◆ Task directions ◆
Wherever a line in the data below holds "item", copy that line.

[[ Available data, beginning ]]

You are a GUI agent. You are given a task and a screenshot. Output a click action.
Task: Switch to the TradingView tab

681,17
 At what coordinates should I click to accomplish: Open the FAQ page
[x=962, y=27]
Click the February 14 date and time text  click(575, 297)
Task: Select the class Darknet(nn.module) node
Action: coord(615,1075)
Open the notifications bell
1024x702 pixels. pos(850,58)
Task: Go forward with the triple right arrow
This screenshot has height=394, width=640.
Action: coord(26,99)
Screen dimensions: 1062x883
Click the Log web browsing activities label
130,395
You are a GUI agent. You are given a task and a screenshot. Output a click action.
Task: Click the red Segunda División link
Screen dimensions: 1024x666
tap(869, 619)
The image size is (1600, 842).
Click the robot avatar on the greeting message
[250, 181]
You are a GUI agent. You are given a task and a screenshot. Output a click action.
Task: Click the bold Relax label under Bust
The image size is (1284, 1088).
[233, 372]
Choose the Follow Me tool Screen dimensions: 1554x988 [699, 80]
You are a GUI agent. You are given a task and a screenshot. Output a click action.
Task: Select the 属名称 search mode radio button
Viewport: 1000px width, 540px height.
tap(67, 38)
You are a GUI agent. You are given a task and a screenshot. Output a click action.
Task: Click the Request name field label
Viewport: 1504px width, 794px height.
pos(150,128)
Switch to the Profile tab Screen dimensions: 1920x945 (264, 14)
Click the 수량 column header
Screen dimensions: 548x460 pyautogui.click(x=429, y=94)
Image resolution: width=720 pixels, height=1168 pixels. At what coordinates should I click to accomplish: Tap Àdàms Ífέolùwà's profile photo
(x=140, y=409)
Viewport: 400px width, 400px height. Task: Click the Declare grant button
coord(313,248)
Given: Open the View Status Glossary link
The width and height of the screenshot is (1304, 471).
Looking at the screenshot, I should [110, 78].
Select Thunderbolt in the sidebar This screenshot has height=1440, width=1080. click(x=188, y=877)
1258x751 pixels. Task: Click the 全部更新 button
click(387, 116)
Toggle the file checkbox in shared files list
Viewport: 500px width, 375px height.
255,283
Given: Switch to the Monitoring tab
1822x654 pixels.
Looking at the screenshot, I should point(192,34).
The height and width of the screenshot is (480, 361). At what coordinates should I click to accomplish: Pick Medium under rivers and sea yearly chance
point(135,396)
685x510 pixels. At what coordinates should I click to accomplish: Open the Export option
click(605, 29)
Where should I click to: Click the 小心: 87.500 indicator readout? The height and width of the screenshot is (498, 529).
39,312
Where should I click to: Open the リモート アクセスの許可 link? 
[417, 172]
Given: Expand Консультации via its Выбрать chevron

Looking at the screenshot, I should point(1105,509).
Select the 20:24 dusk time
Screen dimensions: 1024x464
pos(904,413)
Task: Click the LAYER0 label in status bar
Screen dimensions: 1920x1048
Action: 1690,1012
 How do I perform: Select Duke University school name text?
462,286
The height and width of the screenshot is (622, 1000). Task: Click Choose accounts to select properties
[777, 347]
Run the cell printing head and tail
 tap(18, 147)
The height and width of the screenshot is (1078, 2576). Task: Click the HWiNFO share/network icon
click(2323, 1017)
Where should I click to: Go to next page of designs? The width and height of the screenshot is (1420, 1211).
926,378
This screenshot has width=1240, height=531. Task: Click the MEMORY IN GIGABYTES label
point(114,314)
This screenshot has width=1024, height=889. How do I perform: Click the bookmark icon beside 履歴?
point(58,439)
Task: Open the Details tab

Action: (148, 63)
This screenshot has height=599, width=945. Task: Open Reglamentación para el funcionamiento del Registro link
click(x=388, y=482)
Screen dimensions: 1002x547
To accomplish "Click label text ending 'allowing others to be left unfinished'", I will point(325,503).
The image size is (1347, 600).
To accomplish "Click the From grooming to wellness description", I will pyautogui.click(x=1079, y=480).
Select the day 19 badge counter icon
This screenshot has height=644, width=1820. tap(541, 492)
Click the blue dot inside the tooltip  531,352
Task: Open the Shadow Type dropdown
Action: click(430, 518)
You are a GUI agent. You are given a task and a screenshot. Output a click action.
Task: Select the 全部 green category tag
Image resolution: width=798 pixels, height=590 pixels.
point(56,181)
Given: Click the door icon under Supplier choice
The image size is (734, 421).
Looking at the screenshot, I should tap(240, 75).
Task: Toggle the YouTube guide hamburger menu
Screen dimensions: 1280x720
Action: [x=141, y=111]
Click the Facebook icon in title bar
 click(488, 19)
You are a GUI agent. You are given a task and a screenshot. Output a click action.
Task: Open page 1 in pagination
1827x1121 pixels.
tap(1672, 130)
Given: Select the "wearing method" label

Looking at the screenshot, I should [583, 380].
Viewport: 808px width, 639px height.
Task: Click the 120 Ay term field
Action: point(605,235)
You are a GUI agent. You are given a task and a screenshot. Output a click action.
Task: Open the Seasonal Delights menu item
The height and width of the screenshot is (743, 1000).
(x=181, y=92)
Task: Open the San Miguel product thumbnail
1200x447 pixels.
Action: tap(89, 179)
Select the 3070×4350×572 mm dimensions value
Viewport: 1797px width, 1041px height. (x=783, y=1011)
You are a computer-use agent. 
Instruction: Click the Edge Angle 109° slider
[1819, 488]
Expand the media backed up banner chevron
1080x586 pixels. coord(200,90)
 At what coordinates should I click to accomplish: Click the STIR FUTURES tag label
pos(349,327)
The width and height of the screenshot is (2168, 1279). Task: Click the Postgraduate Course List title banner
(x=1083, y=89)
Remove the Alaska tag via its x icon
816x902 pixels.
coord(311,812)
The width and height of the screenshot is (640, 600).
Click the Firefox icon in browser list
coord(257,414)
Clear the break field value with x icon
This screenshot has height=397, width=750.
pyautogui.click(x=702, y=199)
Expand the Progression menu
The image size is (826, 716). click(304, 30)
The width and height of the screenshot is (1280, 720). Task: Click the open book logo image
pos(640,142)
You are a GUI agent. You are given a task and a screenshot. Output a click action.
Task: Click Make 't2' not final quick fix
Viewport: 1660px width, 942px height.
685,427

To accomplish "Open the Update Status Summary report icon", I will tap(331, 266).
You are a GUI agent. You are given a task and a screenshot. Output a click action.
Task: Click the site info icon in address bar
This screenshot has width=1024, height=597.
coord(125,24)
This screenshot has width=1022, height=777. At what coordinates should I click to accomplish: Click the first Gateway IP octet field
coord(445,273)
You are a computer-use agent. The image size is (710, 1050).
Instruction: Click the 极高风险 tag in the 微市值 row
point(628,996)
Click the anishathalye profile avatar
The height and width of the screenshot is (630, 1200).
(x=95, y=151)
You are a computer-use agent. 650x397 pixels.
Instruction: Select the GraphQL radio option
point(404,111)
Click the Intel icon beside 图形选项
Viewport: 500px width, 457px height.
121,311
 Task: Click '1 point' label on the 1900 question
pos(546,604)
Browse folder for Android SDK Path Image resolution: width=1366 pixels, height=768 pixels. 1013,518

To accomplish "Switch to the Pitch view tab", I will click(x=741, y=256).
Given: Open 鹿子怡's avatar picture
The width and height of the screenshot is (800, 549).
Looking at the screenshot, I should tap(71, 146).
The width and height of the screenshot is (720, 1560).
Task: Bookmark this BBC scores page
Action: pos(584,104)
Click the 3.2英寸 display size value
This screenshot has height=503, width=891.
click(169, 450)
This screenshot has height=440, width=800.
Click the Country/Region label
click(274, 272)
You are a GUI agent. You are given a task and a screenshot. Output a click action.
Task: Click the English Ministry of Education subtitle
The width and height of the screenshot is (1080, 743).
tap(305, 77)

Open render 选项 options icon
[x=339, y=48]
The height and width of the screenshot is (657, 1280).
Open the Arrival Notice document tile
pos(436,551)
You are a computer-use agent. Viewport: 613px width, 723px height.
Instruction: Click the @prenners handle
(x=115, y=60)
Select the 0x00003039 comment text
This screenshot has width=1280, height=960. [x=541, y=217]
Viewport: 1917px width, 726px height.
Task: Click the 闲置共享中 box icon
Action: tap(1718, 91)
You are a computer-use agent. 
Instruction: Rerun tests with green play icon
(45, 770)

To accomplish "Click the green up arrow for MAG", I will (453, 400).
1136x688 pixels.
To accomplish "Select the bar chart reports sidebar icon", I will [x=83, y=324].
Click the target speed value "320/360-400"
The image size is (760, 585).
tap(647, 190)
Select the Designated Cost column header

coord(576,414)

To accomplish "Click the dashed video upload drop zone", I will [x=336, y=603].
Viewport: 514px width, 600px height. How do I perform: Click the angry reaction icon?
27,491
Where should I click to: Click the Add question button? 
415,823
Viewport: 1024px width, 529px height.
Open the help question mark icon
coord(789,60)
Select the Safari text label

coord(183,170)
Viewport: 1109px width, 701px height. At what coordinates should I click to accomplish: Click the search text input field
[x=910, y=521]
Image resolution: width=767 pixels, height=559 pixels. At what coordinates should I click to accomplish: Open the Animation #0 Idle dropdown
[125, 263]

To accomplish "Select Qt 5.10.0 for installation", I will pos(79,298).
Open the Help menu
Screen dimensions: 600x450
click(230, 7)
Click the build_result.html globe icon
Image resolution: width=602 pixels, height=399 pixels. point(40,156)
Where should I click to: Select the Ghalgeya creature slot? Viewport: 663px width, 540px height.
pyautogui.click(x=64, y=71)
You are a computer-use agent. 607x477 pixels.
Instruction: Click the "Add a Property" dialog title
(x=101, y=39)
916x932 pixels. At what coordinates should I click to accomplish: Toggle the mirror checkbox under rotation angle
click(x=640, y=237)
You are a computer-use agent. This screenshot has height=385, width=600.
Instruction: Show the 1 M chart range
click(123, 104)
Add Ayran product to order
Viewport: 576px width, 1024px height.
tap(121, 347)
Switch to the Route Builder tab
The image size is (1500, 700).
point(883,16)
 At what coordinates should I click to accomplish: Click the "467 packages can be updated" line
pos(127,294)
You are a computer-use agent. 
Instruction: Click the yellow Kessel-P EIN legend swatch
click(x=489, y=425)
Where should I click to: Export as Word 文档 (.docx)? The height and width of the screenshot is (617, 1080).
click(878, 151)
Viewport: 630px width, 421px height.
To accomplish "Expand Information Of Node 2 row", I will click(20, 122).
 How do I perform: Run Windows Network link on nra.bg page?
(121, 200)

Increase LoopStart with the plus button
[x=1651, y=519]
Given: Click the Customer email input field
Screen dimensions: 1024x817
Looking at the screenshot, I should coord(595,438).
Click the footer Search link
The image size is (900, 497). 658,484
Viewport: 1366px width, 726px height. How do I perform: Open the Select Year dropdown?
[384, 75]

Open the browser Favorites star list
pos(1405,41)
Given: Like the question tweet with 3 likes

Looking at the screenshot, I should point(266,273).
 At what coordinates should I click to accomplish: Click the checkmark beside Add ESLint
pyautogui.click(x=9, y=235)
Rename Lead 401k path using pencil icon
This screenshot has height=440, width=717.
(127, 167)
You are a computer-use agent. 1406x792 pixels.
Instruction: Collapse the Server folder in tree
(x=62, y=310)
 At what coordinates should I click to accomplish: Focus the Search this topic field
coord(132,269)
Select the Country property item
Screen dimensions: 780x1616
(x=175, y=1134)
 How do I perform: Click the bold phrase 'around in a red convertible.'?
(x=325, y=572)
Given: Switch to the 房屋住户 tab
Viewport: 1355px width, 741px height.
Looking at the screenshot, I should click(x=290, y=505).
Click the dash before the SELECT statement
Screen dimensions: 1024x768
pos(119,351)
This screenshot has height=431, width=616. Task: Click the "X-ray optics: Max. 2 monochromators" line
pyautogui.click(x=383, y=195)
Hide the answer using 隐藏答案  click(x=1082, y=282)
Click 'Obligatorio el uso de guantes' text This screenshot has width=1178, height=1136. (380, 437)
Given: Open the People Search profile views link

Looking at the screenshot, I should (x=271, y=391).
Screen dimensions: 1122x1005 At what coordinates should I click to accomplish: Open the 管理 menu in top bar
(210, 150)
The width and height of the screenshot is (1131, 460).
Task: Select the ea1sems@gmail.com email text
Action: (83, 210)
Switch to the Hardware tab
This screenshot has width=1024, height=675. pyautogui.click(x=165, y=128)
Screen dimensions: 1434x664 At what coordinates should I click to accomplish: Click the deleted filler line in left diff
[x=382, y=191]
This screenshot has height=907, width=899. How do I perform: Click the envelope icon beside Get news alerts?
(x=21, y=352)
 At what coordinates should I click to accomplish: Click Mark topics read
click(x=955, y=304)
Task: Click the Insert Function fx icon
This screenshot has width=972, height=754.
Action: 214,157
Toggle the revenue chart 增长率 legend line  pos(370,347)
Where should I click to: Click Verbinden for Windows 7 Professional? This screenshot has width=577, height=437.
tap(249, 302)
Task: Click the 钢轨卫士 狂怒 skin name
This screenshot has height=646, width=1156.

[[ Available data, end ]]

◆ Output below ◆
Task: Open the Seasonal Delights menu item
Select the Country property item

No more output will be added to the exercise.